30. The kit of claim 29, wherein the probe molecule standard comprises a label.

31. The kit of claim 28, wherein the substantially pure polypeptides comprise transcriptional factors, transcriptional activators, or transcriptional coactivators.

32. The kit of claim 31, wherein the polypeptides comprise TFIIA, TFIIB, TBP, f: TFIID, TFIIE, TFIIF, ftTFIIH, Pol II, RXR, TR, Oct 1, Spl, G4-94, G4-147, G4-AH, G4-VP16, G4-CTF, G4-Spl, G4-E1A, G4-IE, G4-Tat, PC4-P, PC4-N, PC4-C, PC4-ΔS, PC4- l , PC4-m2, PC4-m3, PC4-m4, PC4-m5, PC4-m6, PC4-m7, PC4-wt, p52, p75, p75-C, p300-C, PCAF, PCAF-C, TAF250, Topo I (wt), Topo I (mt), Topo I (wt)*, Topo I (nati), ASF, SR, GST-Nu, or GST-K.

33. A method of analysis of protein-molecule interactions, comprising: obtaining a plurality of different substantially pure protein specimens; placing a sample of each specimen in a discrete addressable location on a recipient array; and probing the array with a detectable probe molecule.

34. The method of claim 33, wherein the array comprises a microarray.

35. The method of claim 33, wherein the probe molecule comprises a nucleic acid, a polypeptide, a ligand, a fragment thereof, or mixtures thereof.

36. A method of analyzing a plurality of binding characteristics of an array of polypeptide samples, comprising:

(a) providing a protein array comprising a plurality of different polypeptide samples;

(b) exposing the protein array to a first probe that may interact with the samples of the universal protein array to identify those samples to which the first probe binds;

(c) detecting a first binding pattern of the first probe;

(d) repeating (b) through (c) with a second probe to identify samples to which the second probe binds.

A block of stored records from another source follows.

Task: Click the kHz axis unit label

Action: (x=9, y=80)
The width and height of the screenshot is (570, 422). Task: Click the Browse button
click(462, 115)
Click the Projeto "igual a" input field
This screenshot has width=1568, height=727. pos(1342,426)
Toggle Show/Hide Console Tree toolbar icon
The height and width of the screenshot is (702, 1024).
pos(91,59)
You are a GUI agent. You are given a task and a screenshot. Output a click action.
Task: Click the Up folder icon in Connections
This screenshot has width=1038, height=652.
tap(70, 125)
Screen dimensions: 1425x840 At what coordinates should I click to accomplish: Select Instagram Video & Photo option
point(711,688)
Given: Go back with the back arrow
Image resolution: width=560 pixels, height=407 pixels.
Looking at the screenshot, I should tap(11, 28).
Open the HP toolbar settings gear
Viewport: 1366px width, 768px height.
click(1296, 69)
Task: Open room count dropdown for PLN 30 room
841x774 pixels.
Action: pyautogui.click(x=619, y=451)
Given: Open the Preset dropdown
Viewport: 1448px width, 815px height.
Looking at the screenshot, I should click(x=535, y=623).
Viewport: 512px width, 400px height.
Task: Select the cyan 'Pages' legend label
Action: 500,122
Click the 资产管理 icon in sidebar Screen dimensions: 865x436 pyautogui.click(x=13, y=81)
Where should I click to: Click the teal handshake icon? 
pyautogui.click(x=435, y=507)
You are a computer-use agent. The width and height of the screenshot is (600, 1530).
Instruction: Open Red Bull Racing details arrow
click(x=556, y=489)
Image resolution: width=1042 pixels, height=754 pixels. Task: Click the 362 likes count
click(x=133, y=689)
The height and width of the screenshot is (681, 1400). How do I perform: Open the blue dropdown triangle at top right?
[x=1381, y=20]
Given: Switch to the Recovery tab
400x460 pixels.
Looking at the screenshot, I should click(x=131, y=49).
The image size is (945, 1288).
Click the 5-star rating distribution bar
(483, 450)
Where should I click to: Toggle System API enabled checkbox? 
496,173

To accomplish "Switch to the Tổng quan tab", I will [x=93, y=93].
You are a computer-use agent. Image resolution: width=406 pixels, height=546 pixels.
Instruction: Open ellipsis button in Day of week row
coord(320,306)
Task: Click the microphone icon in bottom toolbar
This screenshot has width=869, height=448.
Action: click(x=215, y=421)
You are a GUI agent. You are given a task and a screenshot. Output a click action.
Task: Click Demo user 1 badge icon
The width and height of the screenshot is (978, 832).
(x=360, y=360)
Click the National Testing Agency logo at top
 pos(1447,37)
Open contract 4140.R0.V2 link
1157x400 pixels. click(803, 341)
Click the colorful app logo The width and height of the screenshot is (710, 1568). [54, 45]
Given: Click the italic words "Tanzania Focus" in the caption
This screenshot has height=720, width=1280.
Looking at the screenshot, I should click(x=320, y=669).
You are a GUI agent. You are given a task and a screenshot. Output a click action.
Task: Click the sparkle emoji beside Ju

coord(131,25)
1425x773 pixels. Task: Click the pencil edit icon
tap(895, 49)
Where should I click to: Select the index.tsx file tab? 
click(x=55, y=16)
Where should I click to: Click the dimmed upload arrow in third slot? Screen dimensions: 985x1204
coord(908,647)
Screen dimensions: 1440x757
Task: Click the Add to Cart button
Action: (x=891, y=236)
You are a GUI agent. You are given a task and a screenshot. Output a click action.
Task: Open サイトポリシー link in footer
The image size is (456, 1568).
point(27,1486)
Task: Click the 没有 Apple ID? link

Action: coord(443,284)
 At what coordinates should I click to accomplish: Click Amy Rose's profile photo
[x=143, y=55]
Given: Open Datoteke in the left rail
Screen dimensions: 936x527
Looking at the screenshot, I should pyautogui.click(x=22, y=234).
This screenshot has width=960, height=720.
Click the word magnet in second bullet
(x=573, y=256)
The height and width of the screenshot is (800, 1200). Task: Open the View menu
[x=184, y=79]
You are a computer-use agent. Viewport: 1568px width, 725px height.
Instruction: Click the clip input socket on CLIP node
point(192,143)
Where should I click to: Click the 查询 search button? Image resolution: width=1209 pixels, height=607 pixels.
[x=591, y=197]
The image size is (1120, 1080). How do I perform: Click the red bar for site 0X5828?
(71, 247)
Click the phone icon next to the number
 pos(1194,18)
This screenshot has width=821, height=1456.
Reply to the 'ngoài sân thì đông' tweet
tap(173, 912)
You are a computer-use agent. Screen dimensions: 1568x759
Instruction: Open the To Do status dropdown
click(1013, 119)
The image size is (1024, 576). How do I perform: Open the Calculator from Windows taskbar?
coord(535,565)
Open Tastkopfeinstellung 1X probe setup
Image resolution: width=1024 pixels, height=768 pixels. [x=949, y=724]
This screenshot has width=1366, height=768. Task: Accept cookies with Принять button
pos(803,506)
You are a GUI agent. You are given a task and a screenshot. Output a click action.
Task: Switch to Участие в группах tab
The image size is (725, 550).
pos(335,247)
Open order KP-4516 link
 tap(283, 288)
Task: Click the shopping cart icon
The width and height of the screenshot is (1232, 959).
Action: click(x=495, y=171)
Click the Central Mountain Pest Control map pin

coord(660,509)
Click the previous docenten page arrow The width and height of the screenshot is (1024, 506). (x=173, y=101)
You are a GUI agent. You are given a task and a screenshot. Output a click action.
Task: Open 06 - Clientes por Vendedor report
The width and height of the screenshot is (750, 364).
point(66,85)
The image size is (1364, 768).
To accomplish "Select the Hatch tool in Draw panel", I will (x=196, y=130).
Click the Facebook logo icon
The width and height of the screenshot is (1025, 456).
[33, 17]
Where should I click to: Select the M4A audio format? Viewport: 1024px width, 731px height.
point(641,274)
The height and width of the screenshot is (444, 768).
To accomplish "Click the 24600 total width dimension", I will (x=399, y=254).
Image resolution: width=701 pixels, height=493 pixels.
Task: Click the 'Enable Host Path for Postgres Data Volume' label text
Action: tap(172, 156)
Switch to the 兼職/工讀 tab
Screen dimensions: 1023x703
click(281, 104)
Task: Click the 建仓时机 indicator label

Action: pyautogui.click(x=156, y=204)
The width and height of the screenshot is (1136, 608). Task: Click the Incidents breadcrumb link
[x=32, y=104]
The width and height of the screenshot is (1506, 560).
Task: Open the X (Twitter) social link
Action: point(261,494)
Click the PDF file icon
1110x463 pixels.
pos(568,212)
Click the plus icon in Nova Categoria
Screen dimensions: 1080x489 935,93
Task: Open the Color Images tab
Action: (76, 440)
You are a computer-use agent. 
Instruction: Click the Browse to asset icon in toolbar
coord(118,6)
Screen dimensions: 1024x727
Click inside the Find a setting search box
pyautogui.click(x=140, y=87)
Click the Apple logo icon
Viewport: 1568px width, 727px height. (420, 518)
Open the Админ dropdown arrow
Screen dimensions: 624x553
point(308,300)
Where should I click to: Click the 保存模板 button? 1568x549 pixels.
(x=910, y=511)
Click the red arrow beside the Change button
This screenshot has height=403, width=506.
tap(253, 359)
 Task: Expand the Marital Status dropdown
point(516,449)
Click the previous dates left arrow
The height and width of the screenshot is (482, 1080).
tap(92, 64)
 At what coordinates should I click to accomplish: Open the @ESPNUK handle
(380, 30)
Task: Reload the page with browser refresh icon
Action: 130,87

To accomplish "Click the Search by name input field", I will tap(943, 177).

37. The method of claim 36, further comprising stripping bound first probe from the array prior to exposing the array to the second probe.

38. The method of claim 36, wherein the protein array comprises a plurality of substantially pure target polypeptide samples; and a solid support, wherein the samples are immobilized on the solid support in an addressable pattern.

39. The method of claim 36, wherein the first probe and the second probe are selected from different classes of molecules.

40. The method of claim 36, wherein the protein array comprises a microarray.

41. The assay of claims 1 or 10, wherein detection is automated.

42. The method of claim 36, wherein detection is automated.